About fingers stained purple from blackberry picking and marshmallows roasted
over bonfires at Golden Gardens. I want to write about Queen Anne and Magnolia neighbors
enjoying the bounty of their gardens. About kids beginning to think
back-to-school thoughts with a mixture of dread and anticipation.
But I can’t stop thinking about a town in Missouri that is
in deep despair. And about the increasingly thin veneer between ease and unrest
that is cracking, allowing the pervasive racism that exists in our country to
seep through, infiltrating our thoughts, our conversations and our actions.
Instead of preparing to start college in the fall, a young man in Ferguson,
Missouri has been shot dead and his family and neighbors are suffering in ways
we cannot fully comprehend.
Because the media exposes us to events that might otherwise
remain local, we can’t help but be cognizant of the growing pattern of race-based
crimes. We know about the July killing of Eric Garner, an innocent Staten
Island man, when police used an illegal chokehold, depriving his children of
their father. And about Renisha McBride, a Detroit girl shot in the face last
November by a man from whom she sought help following a car crash. Trayvon
Martin in Florida in 2012. John Williams in Seattle in 2010. And now, Michael
Brown in Missouri and Ezell Ford in Los Angeles. And so many more… The victims:
People of color. The killers: White.
It is much easier to relate to and mourn the deaths of Robin
Williams and Lauren Bacall. But think for a minute. What if Eric Garner was
your father or your husband? What if Renisha or Trayvon or Michael or Ezell
were your children? Hard to imagine,
right? Because these kinds of things don’t happen in our neighborhood.
Or, on some level, do they?
My husband and I are completing a summer of boat work, the
final piece of which is painting and repairing the hull at a boatyard behind
Fred Meyer in Ballard. Six jack stands incredibly steady the massive vessel on
its keel while we sand, prime, repair, epoxy and paint, doing the work
ourselves to save on cost. It’s been a daily marathon of grueling work, which leaves us
covered in dust, paint, and boat-yard filth.

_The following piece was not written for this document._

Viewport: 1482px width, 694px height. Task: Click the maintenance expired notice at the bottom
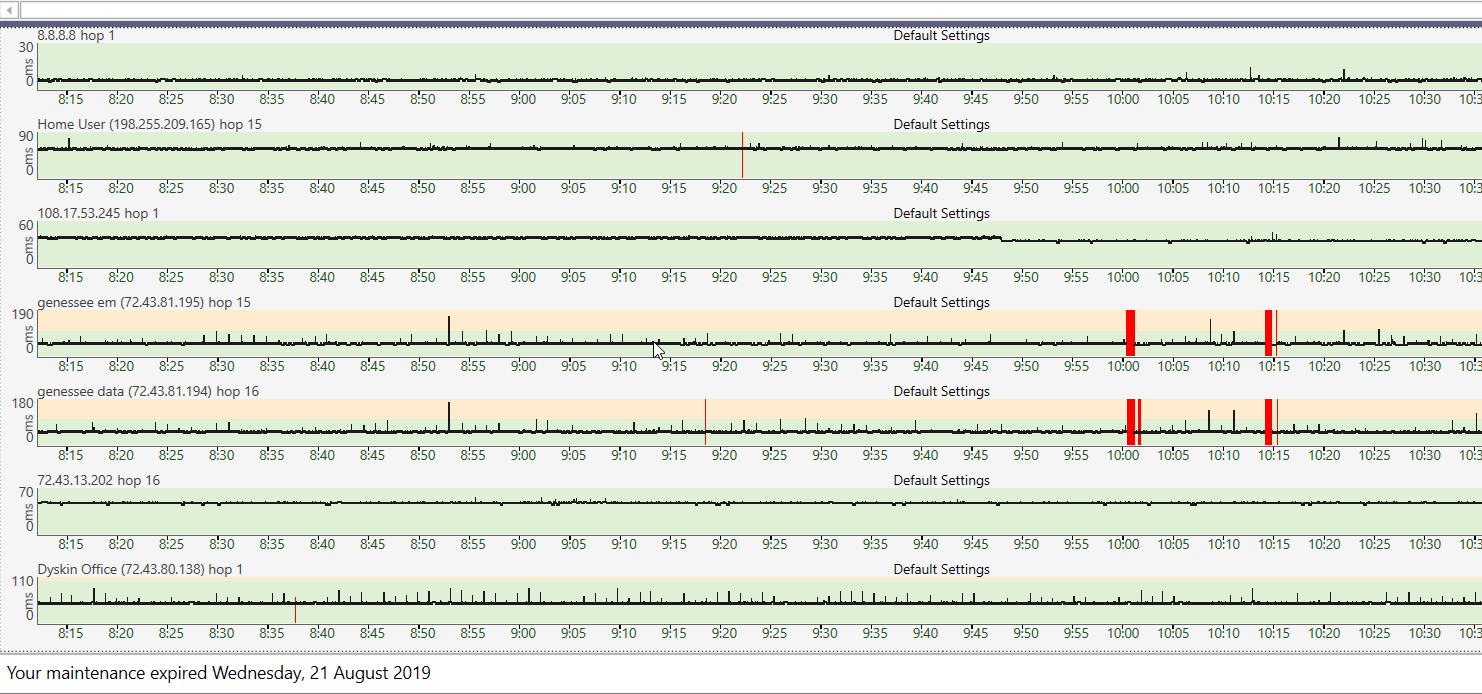point(219,673)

Last week, I broke from painting and strolled over to Fred
Meyer. Walking through the store, stopping first to get my glasses repaired at
the optical shop and then moving on to order grilled Panini sandwiches in the
deli, grab some ice for the cooler, and, finally make a quick trip to the
ladies’ room, I noticed that people were giving me odd looks. A woman I nearly
collided with as she exited the ladies’ room, formed a startled, silent “Oh!” with
her mouth, her eyes wide open.
Looking in the mirror I saw what she had seen. Staring back
at me was my boatyard self: a bandana topped by a backwards baseball cap, an
oversized, ripped, paint-splattered t-shirt, baggy capris and expensive hiking
shoes wrapped in duct tape to protect them from paint and solvents. No make up
on my sweaty face.
I laughed as I finally understood the looks. But my laughter
turned to sudden sorrow as it dawned on me that a growing number of people in
our society deal with such reactions every day. People for whom the increasing economic
divide is proving disastrous. People who are being marginalized through no
fault of their own.
And then I thought about Michael Brown. Skin color is a no
fault condition. How we are born is an inarguable roll of the dice. I cannot know
how it feels to be black, or brown, or poor, just because some woman looked at
me cross-eyed in Fred Meyer. But it gave me pause…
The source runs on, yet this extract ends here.